EXERCISE PROMPT: Return, in their exact form, the lines that lie between the start of the data below and the line containing "Given: Click notification", with both ends included.

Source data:
- - - - -
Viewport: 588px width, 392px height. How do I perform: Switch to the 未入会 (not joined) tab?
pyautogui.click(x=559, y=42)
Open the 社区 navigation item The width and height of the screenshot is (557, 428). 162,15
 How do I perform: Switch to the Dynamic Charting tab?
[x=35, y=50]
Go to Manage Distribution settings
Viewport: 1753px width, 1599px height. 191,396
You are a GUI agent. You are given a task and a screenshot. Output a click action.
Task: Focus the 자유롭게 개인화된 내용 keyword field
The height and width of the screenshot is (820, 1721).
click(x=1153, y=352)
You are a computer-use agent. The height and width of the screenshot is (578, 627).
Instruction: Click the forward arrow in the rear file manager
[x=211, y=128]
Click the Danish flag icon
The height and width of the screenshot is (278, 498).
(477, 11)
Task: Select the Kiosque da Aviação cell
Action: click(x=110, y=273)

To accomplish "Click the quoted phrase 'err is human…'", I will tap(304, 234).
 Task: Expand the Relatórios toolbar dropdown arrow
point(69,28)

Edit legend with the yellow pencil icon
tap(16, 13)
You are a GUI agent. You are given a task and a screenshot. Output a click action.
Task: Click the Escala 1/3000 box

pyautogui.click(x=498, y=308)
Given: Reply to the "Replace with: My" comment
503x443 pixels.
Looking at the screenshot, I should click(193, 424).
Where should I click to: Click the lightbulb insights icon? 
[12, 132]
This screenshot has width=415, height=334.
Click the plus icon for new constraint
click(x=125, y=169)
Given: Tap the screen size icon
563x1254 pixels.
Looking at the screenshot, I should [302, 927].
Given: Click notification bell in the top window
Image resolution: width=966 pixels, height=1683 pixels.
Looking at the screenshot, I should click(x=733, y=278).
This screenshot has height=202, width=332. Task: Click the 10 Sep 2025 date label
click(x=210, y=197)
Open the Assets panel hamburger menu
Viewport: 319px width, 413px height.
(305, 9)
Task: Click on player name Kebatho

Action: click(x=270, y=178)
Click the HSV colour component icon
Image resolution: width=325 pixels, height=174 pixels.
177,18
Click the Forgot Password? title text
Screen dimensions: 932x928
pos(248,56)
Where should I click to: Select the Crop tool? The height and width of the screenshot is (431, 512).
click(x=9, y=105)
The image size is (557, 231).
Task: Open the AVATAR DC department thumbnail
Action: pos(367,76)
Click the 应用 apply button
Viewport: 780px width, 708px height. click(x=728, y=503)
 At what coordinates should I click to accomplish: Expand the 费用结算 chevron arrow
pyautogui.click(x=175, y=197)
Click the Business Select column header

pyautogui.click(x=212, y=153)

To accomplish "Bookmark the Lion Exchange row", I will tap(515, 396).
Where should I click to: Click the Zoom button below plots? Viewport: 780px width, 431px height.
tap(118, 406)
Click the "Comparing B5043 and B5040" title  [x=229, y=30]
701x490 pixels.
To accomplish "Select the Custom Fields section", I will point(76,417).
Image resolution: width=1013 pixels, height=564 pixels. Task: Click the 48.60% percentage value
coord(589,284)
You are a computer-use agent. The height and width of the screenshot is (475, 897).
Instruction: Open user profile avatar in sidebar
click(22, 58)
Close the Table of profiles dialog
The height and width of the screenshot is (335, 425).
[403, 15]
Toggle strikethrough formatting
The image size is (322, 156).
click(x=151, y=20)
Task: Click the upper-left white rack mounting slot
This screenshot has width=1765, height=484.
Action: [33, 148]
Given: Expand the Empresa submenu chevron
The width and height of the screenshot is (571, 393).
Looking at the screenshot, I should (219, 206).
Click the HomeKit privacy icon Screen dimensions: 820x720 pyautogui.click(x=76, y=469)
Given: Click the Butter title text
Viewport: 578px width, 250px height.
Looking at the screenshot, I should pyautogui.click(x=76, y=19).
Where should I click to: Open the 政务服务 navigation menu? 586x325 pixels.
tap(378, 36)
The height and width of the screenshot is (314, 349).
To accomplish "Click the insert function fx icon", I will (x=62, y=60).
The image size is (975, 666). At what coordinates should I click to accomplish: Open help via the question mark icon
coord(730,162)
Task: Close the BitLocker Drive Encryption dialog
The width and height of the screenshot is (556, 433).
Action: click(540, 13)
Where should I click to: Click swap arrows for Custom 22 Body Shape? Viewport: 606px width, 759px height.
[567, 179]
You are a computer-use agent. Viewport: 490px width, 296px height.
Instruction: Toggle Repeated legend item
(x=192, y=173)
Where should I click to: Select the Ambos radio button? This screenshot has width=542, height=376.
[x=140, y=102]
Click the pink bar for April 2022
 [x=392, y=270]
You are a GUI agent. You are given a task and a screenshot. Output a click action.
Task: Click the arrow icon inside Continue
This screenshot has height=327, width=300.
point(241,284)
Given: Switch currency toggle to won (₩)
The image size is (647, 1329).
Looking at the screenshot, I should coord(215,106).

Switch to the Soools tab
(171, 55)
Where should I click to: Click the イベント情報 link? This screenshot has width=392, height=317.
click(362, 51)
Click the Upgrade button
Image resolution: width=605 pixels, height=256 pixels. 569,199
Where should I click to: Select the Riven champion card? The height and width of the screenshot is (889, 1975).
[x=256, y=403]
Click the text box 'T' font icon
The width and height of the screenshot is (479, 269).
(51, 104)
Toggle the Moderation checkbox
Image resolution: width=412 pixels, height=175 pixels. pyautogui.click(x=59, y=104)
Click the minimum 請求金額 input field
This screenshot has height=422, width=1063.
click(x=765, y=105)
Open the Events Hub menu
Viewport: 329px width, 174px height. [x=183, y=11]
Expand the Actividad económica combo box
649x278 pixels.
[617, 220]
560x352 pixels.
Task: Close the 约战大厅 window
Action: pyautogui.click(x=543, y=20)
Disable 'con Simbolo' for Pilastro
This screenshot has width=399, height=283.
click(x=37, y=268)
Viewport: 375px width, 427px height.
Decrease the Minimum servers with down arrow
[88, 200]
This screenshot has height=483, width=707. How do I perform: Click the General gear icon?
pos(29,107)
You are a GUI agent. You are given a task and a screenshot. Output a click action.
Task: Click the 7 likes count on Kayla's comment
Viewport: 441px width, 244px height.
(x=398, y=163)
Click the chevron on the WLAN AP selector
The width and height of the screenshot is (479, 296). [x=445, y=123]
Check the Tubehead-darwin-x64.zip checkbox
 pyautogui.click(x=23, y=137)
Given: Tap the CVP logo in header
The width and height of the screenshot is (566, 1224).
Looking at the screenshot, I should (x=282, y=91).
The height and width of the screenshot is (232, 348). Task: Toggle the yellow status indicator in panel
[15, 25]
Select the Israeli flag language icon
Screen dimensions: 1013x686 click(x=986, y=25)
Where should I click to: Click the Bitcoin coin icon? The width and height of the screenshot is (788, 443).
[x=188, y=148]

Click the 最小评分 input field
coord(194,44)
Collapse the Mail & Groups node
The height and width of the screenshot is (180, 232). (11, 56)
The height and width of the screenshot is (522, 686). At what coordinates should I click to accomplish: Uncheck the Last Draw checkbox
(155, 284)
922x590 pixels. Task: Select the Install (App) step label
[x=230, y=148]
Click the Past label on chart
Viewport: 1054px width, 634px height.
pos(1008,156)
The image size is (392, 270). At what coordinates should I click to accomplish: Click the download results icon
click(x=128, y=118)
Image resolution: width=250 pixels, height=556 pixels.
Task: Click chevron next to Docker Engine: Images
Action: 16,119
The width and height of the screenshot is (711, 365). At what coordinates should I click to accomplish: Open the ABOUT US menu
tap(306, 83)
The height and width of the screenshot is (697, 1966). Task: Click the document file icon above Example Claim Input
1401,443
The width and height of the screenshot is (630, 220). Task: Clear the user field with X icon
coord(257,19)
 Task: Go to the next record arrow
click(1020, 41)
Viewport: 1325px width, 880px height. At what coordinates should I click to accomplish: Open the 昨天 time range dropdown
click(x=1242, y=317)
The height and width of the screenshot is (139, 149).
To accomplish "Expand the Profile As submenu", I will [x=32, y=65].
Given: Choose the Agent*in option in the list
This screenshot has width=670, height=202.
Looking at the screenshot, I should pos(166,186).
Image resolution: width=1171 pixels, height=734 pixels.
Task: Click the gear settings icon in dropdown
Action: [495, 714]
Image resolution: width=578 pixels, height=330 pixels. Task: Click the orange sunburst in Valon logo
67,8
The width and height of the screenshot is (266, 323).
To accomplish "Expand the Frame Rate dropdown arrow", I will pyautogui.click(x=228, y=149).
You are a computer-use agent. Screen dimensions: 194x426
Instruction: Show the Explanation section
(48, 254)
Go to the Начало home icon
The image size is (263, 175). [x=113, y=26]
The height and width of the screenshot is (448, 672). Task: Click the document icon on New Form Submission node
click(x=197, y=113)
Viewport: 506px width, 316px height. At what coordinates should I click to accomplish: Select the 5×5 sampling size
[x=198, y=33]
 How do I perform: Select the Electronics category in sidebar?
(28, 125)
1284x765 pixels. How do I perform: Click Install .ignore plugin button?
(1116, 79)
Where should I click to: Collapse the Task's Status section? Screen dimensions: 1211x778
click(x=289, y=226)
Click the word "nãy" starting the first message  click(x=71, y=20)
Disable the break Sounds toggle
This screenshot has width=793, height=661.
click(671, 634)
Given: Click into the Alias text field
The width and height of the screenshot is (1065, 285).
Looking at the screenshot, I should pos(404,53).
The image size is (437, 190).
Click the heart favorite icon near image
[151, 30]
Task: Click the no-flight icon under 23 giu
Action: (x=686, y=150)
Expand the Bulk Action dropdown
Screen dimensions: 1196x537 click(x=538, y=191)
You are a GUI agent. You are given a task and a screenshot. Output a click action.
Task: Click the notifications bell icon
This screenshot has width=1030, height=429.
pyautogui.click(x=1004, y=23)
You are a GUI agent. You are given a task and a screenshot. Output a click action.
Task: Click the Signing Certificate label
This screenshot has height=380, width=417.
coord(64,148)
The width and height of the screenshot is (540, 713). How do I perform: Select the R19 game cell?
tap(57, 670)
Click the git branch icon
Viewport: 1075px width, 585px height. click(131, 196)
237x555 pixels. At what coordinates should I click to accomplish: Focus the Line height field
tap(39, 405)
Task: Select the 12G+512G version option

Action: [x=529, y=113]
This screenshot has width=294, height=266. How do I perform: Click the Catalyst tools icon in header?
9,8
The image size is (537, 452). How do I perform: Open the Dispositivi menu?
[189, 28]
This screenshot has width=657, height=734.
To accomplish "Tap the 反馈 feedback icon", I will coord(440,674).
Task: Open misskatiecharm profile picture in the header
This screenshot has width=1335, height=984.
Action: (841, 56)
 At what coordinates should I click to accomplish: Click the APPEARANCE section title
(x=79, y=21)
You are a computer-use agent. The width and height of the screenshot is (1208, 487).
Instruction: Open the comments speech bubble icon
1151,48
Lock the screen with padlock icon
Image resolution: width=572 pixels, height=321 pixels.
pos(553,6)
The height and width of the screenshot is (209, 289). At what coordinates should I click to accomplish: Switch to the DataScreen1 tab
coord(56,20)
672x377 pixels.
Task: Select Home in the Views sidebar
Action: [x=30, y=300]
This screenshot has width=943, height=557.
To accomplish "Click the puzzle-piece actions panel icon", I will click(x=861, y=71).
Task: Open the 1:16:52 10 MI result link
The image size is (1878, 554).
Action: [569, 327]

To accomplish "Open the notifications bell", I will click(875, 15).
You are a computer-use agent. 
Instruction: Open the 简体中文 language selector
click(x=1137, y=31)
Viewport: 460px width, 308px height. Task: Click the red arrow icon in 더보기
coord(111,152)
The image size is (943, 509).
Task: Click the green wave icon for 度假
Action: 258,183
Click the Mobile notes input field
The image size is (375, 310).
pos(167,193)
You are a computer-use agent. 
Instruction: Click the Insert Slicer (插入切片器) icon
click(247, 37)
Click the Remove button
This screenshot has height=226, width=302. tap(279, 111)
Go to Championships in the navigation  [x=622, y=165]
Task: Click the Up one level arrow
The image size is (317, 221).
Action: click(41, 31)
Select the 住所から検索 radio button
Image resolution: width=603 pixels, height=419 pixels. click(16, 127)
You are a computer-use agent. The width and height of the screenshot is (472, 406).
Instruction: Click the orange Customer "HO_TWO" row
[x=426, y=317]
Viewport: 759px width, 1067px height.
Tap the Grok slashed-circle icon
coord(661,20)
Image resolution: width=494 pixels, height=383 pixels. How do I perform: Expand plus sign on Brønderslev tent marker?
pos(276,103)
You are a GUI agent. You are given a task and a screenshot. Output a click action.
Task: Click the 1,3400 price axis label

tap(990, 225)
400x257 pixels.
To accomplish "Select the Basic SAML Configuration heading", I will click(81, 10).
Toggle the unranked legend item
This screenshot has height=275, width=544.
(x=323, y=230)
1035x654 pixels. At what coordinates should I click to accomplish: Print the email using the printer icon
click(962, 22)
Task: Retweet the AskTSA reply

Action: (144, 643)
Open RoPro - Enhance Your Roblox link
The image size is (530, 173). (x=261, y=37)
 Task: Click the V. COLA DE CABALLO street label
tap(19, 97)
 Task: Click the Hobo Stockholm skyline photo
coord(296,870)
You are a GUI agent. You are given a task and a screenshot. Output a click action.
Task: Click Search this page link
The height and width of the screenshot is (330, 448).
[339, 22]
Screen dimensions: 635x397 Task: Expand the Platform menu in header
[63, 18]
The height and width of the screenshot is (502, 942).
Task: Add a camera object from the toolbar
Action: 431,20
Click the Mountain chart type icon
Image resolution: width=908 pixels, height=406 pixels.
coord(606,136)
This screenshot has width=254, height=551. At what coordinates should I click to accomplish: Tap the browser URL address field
- - - - -
SOLUTION BELOW:
Viewport: 588px width, 392px height. How do I perform: Switch to the 未入会 (not joined) tab?
pyautogui.click(x=559, y=42)
Open the 社区 navigation item The width and height of the screenshot is (557, 428). 162,15
 How do I perform: Switch to the Dynamic Charting tab?
[x=35, y=50]
Go to Manage Distribution settings
Viewport: 1753px width, 1599px height. 191,396
You are a GUI agent. You are given a task and a screenshot. Output a click action.
Task: Focus the 자유롭게 개인화된 내용 keyword field
The height and width of the screenshot is (820, 1721).
click(x=1153, y=352)
You are a computer-use agent. The height and width of the screenshot is (578, 627).
Instruction: Click the forward arrow in the rear file manager
[x=211, y=128]
Click the Danish flag icon
The height and width of the screenshot is (278, 498).
(477, 11)
Task: Select the Kiosque da Aviação cell
Action: click(x=110, y=273)

To accomplish "Click the quoted phrase 'err is human…'", I will tap(304, 234).
 Task: Expand the Relatórios toolbar dropdown arrow
point(69,28)

Edit legend with the yellow pencil icon
tap(16, 13)
You are a GUI agent. You are given a task and a screenshot. Output a click action.
Task: Click the Escala 1/3000 box

pyautogui.click(x=498, y=308)
Given: Reply to the "Replace with: My" comment
503x443 pixels.
Looking at the screenshot, I should click(193, 424).
Where should I click to: Click the lightbulb insights icon? 
[12, 132]
This screenshot has width=415, height=334.
Click the plus icon for new constraint
click(x=125, y=169)
Given: Tap the screen size icon
563x1254 pixels.
Looking at the screenshot, I should [302, 927].
Given: Click notification bell in the top window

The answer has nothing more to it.